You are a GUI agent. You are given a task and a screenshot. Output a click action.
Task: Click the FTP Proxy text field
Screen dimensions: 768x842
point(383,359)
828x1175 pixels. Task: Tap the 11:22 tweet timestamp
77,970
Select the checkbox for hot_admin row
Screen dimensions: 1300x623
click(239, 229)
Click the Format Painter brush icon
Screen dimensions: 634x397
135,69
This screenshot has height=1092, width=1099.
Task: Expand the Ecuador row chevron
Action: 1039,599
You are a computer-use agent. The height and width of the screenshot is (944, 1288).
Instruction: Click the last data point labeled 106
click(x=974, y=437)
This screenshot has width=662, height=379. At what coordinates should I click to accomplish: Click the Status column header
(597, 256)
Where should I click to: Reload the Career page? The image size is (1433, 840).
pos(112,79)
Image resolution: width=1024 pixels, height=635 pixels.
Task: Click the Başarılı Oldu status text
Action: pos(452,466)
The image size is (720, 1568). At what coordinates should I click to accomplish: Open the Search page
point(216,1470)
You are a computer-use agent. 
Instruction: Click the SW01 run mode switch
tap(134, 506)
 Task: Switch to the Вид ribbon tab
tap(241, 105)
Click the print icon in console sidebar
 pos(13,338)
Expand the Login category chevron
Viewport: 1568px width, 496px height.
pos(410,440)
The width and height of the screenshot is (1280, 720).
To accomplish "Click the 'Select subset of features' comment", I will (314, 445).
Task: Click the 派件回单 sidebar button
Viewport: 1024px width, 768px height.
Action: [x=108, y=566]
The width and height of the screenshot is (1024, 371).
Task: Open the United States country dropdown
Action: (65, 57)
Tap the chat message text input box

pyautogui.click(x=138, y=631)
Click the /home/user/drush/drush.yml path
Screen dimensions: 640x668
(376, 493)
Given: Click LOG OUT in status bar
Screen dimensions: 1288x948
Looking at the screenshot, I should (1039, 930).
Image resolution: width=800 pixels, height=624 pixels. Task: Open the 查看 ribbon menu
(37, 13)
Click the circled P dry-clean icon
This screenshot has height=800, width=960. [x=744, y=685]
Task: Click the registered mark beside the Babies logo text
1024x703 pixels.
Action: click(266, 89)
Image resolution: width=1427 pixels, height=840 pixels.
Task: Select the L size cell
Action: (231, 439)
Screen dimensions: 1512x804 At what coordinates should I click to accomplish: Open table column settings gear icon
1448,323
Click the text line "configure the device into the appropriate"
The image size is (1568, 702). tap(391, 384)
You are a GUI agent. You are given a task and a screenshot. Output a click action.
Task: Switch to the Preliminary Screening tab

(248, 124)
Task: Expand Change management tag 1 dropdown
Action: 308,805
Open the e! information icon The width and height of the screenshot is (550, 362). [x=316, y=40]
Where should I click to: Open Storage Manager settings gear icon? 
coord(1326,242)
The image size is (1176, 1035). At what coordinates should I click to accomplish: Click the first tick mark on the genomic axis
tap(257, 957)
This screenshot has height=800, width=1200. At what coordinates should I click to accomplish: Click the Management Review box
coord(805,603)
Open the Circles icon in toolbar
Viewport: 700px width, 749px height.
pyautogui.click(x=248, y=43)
##############################
What to do :: Search the data above for the word "agent" and show every line that has it.

Exercise solution ::
You are a GUI agent. You are given a task and a screenshot. Output a click action.
You are a computer-use agent. The height and width of the screenshot is (944, 1288).
You are a computer-use agent. 
You are a GUI agent. You are given a task and a screenshot. Output a click action.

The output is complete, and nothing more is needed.